Select all lines in the records that include "will".

Items from a dataset >>
━━━━━━
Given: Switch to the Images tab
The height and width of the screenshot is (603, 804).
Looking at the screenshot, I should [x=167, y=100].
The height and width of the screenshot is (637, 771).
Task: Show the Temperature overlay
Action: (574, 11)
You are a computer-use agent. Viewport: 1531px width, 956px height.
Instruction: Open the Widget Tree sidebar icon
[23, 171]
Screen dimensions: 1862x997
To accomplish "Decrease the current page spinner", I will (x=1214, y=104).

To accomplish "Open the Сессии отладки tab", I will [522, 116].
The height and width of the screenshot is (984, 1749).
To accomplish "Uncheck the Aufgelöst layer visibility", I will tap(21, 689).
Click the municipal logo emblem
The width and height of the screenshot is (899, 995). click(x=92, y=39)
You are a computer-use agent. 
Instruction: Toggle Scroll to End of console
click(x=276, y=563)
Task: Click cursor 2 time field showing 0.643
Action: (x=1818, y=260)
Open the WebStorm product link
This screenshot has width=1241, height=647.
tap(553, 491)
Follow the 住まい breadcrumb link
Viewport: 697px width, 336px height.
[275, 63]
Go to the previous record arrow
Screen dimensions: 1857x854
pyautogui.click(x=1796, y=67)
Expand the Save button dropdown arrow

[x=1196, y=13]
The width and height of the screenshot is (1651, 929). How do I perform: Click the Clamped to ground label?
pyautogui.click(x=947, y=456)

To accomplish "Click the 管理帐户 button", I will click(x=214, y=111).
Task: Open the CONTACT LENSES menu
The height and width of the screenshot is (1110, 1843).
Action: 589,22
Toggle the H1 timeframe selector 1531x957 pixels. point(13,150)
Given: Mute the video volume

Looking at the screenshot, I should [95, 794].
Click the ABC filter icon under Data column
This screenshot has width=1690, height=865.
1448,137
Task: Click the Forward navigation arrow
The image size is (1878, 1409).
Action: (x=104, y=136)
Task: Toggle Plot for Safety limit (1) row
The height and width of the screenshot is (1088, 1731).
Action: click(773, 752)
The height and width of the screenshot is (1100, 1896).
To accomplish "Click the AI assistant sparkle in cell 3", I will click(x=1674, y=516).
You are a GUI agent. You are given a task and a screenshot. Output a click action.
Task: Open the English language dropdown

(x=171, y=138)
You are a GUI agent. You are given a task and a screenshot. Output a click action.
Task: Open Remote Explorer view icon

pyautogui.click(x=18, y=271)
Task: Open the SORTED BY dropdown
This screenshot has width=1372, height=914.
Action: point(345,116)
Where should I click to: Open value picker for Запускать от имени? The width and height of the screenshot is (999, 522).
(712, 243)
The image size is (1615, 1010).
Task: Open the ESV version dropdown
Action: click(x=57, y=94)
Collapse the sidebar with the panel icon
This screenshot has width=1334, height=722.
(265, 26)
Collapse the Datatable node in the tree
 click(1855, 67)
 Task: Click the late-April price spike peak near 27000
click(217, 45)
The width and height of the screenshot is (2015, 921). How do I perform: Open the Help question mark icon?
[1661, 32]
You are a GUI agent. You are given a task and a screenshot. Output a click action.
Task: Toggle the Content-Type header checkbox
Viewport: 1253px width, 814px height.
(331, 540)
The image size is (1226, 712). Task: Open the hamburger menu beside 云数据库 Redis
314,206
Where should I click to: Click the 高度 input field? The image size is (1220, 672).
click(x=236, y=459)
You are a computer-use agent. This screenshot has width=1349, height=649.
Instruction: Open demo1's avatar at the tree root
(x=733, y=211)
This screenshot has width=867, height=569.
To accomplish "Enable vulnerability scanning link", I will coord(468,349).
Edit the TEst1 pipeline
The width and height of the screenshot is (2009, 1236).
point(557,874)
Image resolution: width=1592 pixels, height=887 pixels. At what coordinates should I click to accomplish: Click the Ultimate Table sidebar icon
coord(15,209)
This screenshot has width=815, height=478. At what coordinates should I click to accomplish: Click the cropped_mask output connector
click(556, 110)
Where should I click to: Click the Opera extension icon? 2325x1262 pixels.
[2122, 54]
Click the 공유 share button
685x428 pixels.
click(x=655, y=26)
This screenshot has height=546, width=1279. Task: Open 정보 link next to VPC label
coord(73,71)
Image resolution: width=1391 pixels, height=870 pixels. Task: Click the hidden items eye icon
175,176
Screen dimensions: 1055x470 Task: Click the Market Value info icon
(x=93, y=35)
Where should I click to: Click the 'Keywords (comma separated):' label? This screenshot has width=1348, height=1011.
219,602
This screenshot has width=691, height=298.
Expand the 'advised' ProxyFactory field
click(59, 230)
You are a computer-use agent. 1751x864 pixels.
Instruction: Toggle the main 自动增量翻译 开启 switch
━━━━━━
OUTPUT >>
To accomplish "Decrease the current page spinner", I will (x=1214, y=104).
To accomplish "Open the Сессии отладки tab", I will [522, 116].
To accomplish "Uncheck the Aufgelöst layer visibility", I will tap(21, 689).
To accomplish "Click the 管理帐户 button", I will click(x=214, y=111).
To accomplish "Click the AI assistant sparkle in cell 3", I will click(x=1674, y=516).
To accomplish "Enable vulnerability scanning link", I will coord(468,349).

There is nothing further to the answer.